Any e-mail client that provides a bounce option are irresponsible
software authors. Ignorant users sending misdirected bounces are
irresponsible e-mail users. Have a read at:

http://spamlinks.net/prevent-secure-backscatter-fake.htm
http://spamlinks.net/prevent-secure-backscatter.htm

Warning: If you send me backscatter, like misdirected bounces which to
me are unsolicited and hence spam, I will report you to blacklists, like
at SpamCop, for your irresponsible and ignorant use of flawed anti-spam
schemes. If you punish me with your backscatter, I will punish you! I'm
not the only one with this attitude. There are plenty of spam reporters
out there and they will report you, too. It is not up to the rest of us
to placate your sensitivity for your spam problem by being your victim.
Get a responsible anti-spam solution.
</canned response>
 
D

Diane Poremsky [MVP]

For it to be effective you need to bounce at the server, when exchange
accepts the message.
 
S

Stephen

VanguardH,

Thanks for your detailed reply.

We know who is the sender (a former friend) and the email "from" address
is valid.

This all looks very difficult - perhaps we'll just get a new email
address and not tell her.

Cheers,


Stephen
 
V

VanguardLH

Stephen said:
Do you know of any Exchange providers who offer this as a service?
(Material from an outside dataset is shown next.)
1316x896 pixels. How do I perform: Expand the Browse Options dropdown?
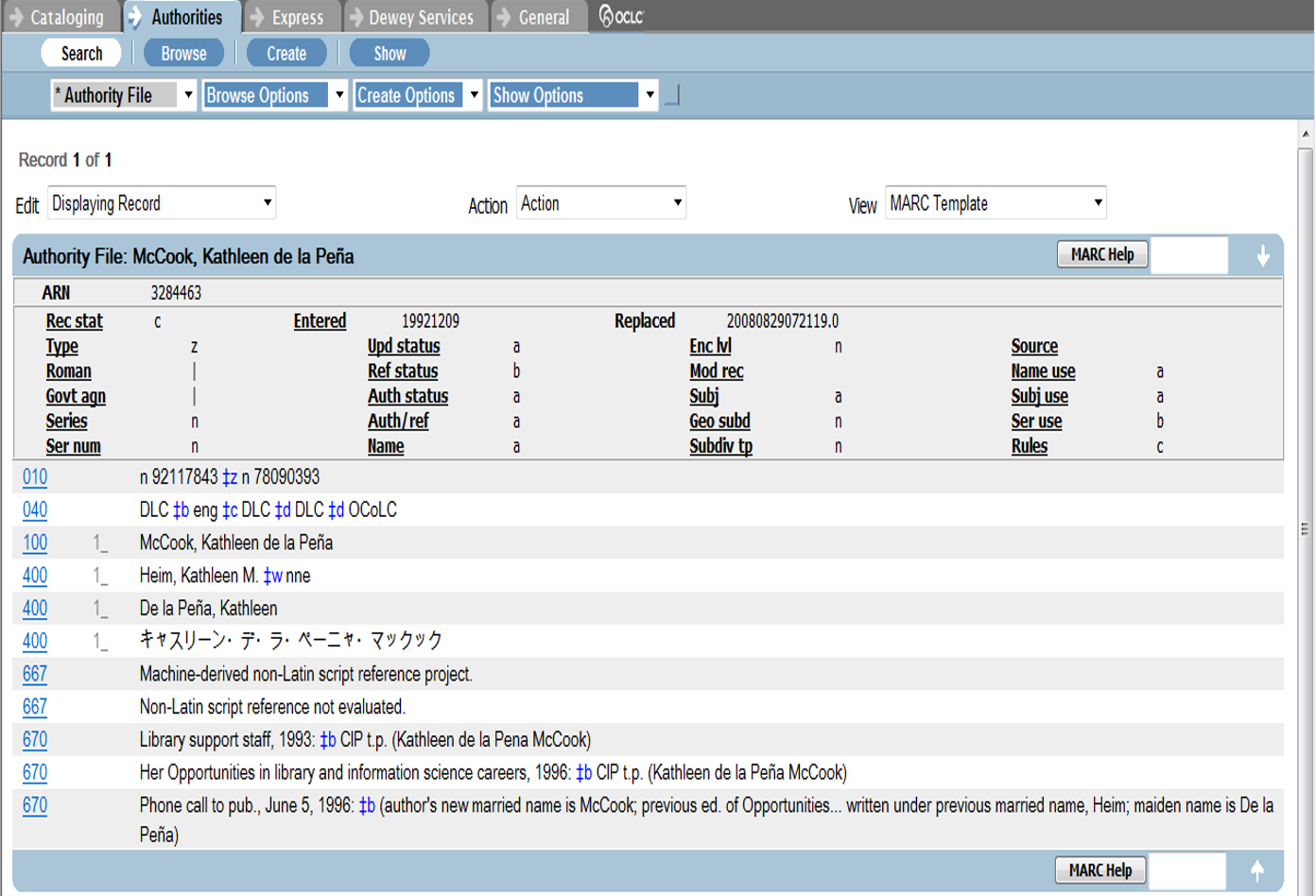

You say that "you" use Exchange? Do you really or are you contracting
this service out to someone else that gives you hosted Exchange
services?

A simple Google search:

http://www.google.com/search?q=+exchange++block++sender

Found as its first hit:

http://www.msexchange.org/tutorials/Sender-Recipient-Filtering.html

So you CAN block this specific repeat sender who always uses the same
e-mail address. Problem eliminated. Why do you care how often this
sender attempts to send you an e-mail if YOU never see it? Do you
really care how often and how loud someone screams in a sound-proof room
if you're not there to listen? Getting bounceback messages is probably
what will KEEP that sender spewing out more e-mails to you. They are
getting the attention that they crave and you are giving it to them.

Just block the sender and move on with your life. Stop wasting time try
to retaliate. Bouncing is ineffective at stopping a malcontent.
 
G

Graham Mayor

I missed the reference to the Mac - and yes it does run in the bacfkground
and intercepts mail before it reaches Outlook.
As for the Gmail solution, then no you don't give out the Gmail address. You
use your standard e-mail address. The senders do not need to know that you
have a Gmail address. The web page explains the setup (for a PC). You can
block any sender in Gmail and the messages are not passed to Outlook.
 
S

Stephen

Diane,

Thanks for that elegant response.

As I do not personally host the server, I have limited access to its
settings, so the simple thing for us to do is create a new email
address, and no longer use the older one.